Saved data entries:
-.-.-

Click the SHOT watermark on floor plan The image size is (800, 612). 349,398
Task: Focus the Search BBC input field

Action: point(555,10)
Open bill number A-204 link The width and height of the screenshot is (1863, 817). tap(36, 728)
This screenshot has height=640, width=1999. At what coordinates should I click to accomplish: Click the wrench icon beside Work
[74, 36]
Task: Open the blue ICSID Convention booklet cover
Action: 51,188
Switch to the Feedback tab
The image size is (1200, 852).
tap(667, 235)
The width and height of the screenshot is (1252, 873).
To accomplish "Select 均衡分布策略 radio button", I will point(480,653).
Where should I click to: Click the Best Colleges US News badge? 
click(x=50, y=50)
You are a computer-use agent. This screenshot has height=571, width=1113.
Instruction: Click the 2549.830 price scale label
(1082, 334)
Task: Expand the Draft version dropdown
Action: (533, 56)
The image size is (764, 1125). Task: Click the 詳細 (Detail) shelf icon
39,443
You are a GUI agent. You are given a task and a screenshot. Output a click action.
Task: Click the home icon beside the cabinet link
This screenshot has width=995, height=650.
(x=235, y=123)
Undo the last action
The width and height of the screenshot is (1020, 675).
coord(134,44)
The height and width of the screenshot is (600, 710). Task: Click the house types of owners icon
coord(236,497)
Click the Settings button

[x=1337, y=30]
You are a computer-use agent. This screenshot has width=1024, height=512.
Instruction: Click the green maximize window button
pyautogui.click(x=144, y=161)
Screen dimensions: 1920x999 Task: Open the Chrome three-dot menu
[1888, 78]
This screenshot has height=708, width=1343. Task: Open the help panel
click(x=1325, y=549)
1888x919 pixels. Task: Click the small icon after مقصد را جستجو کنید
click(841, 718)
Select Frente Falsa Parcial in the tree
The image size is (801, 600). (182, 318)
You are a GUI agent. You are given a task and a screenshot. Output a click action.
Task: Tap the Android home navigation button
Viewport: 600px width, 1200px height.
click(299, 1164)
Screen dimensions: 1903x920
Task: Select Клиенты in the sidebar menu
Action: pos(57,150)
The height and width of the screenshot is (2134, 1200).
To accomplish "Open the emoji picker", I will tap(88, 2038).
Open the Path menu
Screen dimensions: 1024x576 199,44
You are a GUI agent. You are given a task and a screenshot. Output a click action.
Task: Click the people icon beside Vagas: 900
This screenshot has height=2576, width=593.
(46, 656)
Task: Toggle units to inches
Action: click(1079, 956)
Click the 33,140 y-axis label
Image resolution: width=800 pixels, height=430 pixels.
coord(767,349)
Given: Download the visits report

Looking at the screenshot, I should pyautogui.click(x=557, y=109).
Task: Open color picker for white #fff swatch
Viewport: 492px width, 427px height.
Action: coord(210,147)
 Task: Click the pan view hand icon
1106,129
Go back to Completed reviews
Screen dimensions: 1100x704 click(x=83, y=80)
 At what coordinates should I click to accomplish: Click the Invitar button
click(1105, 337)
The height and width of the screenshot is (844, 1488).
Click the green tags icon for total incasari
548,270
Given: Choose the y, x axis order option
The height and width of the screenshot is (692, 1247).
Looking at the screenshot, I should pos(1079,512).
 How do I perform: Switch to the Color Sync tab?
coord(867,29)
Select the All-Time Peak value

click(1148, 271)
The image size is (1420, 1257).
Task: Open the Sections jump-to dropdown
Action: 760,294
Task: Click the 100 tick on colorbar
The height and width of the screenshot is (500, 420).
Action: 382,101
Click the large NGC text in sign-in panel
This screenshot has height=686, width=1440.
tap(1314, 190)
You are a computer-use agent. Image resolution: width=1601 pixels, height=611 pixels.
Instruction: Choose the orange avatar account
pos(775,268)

-.-.-

_Work instruction_
Copy every line of the records word for word.

_Task response_
Click the SHOT watermark on floor plan The image size is (800, 612). 349,398
Task: Focus the Search BBC input field

Action: point(555,10)
Open bill number A-204 link The width and height of the screenshot is (1863, 817). tap(36, 728)
This screenshot has height=640, width=1999. At what coordinates should I click to accomplish: Click the wrench icon beside Work
[74, 36]
Task: Open the blue ICSID Convention booklet cover
Action: 51,188
Switch to the Feedback tab
The image size is (1200, 852).
tap(667, 235)
The width and height of the screenshot is (1252, 873).
To accomplish "Select 均衡分布策略 radio button", I will point(480,653).
Where should I click to: Click the Best Colleges US News badge? 
click(x=50, y=50)
You are a computer-use agent. This screenshot has height=571, width=1113.
Instruction: Click the 2549.830 price scale label
(1082, 334)
Task: Expand the Draft version dropdown
Action: (533, 56)
The image size is (764, 1125). Task: Click the 詳細 (Detail) shelf icon
39,443
You are a GUI agent. You are given a task and a screenshot. Output a click action.
Task: Click the home icon beside the cabinet link
This screenshot has width=995, height=650.
(x=235, y=123)
Undo the last action
The width and height of the screenshot is (1020, 675).
coord(134,44)
The height and width of the screenshot is (600, 710). Task: Click the house types of owners icon
coord(236,497)
Click the Settings button

[x=1337, y=30]
You are a computer-use agent. This screenshot has width=1024, height=512.
Instruction: Click the green maximize window button
pyautogui.click(x=144, y=161)
Screen dimensions: 1920x999 Task: Open the Chrome three-dot menu
[1888, 78]
This screenshot has height=708, width=1343. Task: Open the help panel
click(x=1325, y=549)
1888x919 pixels. Task: Click the small icon after مقصد را جستجو کنید
click(841, 718)
Select Frente Falsa Parcial in the tree
The image size is (801, 600). (182, 318)
You are a GUI agent. You are given a task and a screenshot. Output a click action.
Task: Tap the Android home navigation button
Viewport: 600px width, 1200px height.
click(299, 1164)
Screen dimensions: 1903x920
Task: Select Клиенты in the sidebar menu
Action: pos(57,150)
The height and width of the screenshot is (2134, 1200).
To accomplish "Open the emoji picker", I will tap(88, 2038).
Open the Path menu
Screen dimensions: 1024x576 199,44
You are a GUI agent. You are given a task and a screenshot. Output a click action.
Task: Click the people icon beside Vagas: 900
This screenshot has height=2576, width=593.
(46, 656)
Task: Toggle units to inches
Action: click(1079, 956)
Click the 33,140 y-axis label
Image resolution: width=800 pixels, height=430 pixels.
coord(767,349)
Given: Download the visits report

Looking at the screenshot, I should pyautogui.click(x=557, y=109).
Task: Open color picker for white #fff swatch
Viewport: 492px width, 427px height.
Action: coord(210,147)
 Task: Click the pan view hand icon
1106,129
Go back to Completed reviews
Screen dimensions: 1100x704 click(x=83, y=80)
 At what coordinates should I click to accomplish: Click the Invitar button
click(1105, 337)
The height and width of the screenshot is (844, 1488).
Click the green tags icon for total incasari
548,270
Given: Choose the y, x axis order option
The height and width of the screenshot is (692, 1247).
Looking at the screenshot, I should pos(1079,512).
 How do I perform: Switch to the Color Sync tab?
coord(867,29)
Select the All-Time Peak value

click(1148, 271)
The image size is (1420, 1257).
Task: Open the Sections jump-to dropdown
Action: 760,294
Task: Click the 100 tick on colorbar
The height and width of the screenshot is (500, 420).
Action: 382,101
Click the large NGC text in sign-in panel
This screenshot has height=686, width=1440.
tap(1314, 190)
You are a computer-use agent. Image resolution: width=1601 pixels, height=611 pixels.
Instruction: Choose the orange avatar account
pos(775,268)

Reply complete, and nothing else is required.